How Telehouse America prepared its data centers for the Superstorm - and the lessons it learned

It was exactly one month ago on October 30 that Hurricane Sandy made landfall bringing unprecedented havoc to the eastern seaboard of North America.

A tropical hurricane had turned into a Superstorm. It was European weather modelling which first predicted that Hurricane Sandy would track North and West onto mainland America and not, as normally happens with big weather systems originating in the Caribbean, track North and East before fizzling out over the North Atlantic.

The weather modelling gave firms an opportunity to start putting their contingency plans in place.

For Telehouse America, this meant hitting the phones and arranging some meetings with authorities and landlords.

The company had three sites in the path of the storm.

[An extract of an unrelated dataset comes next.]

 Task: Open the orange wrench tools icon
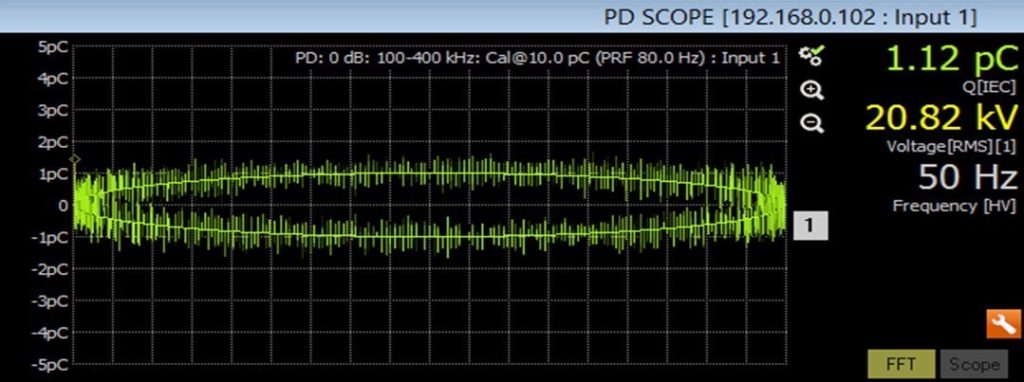[1002, 324]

Teleport on Staten Island is a two Mega Watt facility operating at 80% utilization. 25 Broadway, running half a Mega Watt  was 80% utilized but since its closure was announced operations are winding down and it is now running at 55% utilization. 85 10th Avenue is about 40% committed running around one quarter of a Mega Watt of power.

Once it knew what was coming it began preventative maintenance with checking and testing equipment down to the level of hoses and belts. Measures included fuelling tanks to 90% of their capacity. It made sure the chillers and gensets were supplied and it tested for weak links in the battery strings.

“One mistake was planning for 48 hours, next time we’d plan for 96 hours.”

David Kinney, Director, Facility Engineering & Planning, Telehouse America

It knew it would have a 30 minute warning ahead of the power going down.

However what no-one predicted was the scale of the devastation.

David Kinney, Director, Facility Engineering & Planning, Telehouse America says, that one lesson learned was about longevity. “One mistake was planning for 48 hours, next time we’d plan for 96 hours.”

Logistics considerations included working on staff plans to ensure there would be enough people in the right places once the storm struck.

“When natural events occur one of the problems is getting people to and from the data center. Once the transport system goes down we had to ensure we had enough coverage. If guys couldn’t leave we needed to have enough people to ensure people could rotate shifts” says Fred Cannone, Director of Marketing & Sales, Telehouse America.

When it hit

While the company could prepare by speaking with its suppliers and landlords what it couldn’t do is trigger disaster recovery plans for its clients.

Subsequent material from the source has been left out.